スキャナーからの光がフォトマスクを通過し、感光性レジストが塗布されたウェハーに回路パターンを転写するフォトリソグラフィーとは対照的に、ナノインプリント・リソグラフィーは小型の金型とスタンピング・プロセスである。ナノインプリントリソグラフィーでは、マスクは金型である。

キヤノンのナノインプリント装置「FPA-1200NZ2C」は、製造工程で発生する微粒子による欠陥を大幅に低減する新環境制御技術を搭載している。キヤノンがナノインプリントICリソグラフィの実用化に取り組む上で、欠陥低減は大きな課題だった。

モールドとウェハーの位置合わせをいかに正確に行うかというのも難しい問題だったが、キヤノンの発表は、少なくとも位置合わせが必要な層数がそれほど多くない比較的単純なデバイスについては、それが解決されつつあることを示している。ナノインプリント技術の物理的限界がどこにあるのかは不明だが、2ナノメートルは今後数年以内に実用化される可能性のある最小の半導体製造プロセスである。

高価な光源やレンズ・アレイを必要としないため、ナノインプリント・リソグラフィーは理論上、消費電力を90%削減し、全体的な処理コストを40%削減することが可能で、装置の価格はASMLのEUVスキャナーの数分の一、キヤノンの御手洗冨士夫会長兼最高経営責任者(CEO)によれば1桁安い、という。

EUV露光装置の価格は1億5000万ドル以上することもあり、インテルはASMLの次世代高NA(開口数)モデル1台に3億4000万ドル以上を支払ったとも報じられている。これらの価格は非常に高く、EUVを使用できるのは最大手の半導体メーカーだけである。
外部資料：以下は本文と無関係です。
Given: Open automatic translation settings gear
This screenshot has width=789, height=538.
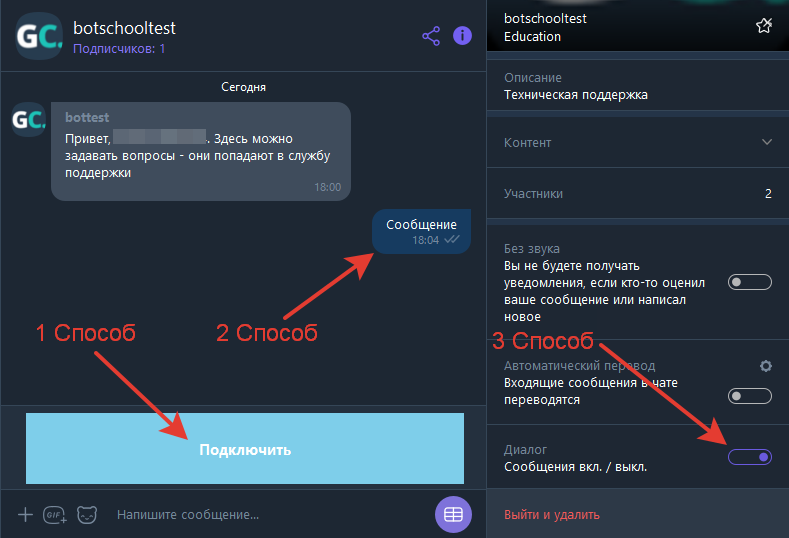Looking at the screenshot, I should tap(766, 366).
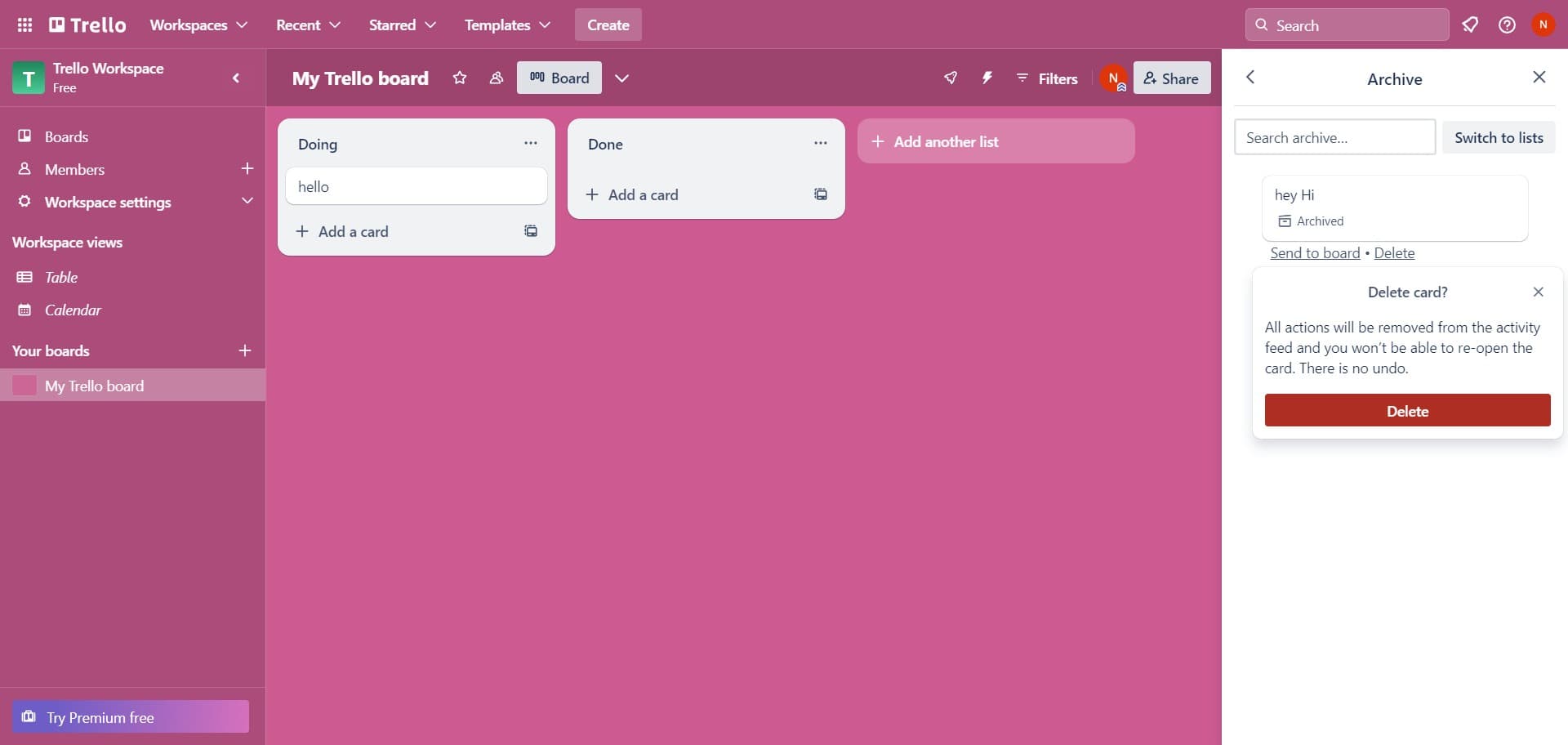Click the Search archive input field

[1334, 138]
価格差と技術への好奇心から、キヤノンには潜在顧客からナノインプリント・リソグラフィーに関する問い合わせが数多く寄せられている。

実際には、ナノインプリント・リソグラフィーにはスループットの問題もある。キヤノンは「複雑な2次元または3次元の回路パターンを1回のインプリントで形成できるため、所有コストを削減できる可能性がある」と言うが、フォトリソグラフィがウェハ全体またはウェハの大部分をスキャンして同じデザインのコピーを複数作成できるのに対し、ナノインプリントは基本的にスタンプと繰り返しのプロセスである。

このため、一部の業界専門家は、ナノインプリントはTSMCが製造する複雑なロジックチップではなく、比較的単純なメモリーチップの製造に最初に使用されると考えている。このことは、キヤノンがサムスン電子に次ぐNANDフラッシュ・メモリの第2位メーカーであるキオクシアと長年パートナーシップを結んでいることの説明にもなるかもしれない。キオクシアは以前は東芝の一部門だった。

中国販売の可能性は低い

キヤノンは東京の北、栃木県に新工場を建設中で、2025年にナノインプリント露光装置の生産を開始する予定だ。10年近くの開発期間を経て、キオクシアは同年、NANDフラッシュメモリーの量産にナノインプリント・リソグラフィーを使い始める予定だと報じられている。

キヤノンがナノリソグラフィー装置を中国に輸出するのではないかという憶測もあるが、その可能性は低そうだ。

ナノインプリント・リソグラフィーは、日本の研究者である藤森進氏が電電公社(NTT、日本の国営通信会社)に勤務していた1979年に発明し、特許を取得した。キヤノンは2014年、テキサス大学からスピンアウトしたモレキュラー・インプリント社を買収し、ナノインプリント事業に参入した。

モレキュラー・インプリント社(現在はキヤノンナノテクノロジーズ)は、インプリントツール、材料、マスク、プロセス技術、インプリント固有のデバイス設計をカバーする170以上の特許を取得している。米国政府も日本政府も、この技術を中国に販売することは認めないだろう。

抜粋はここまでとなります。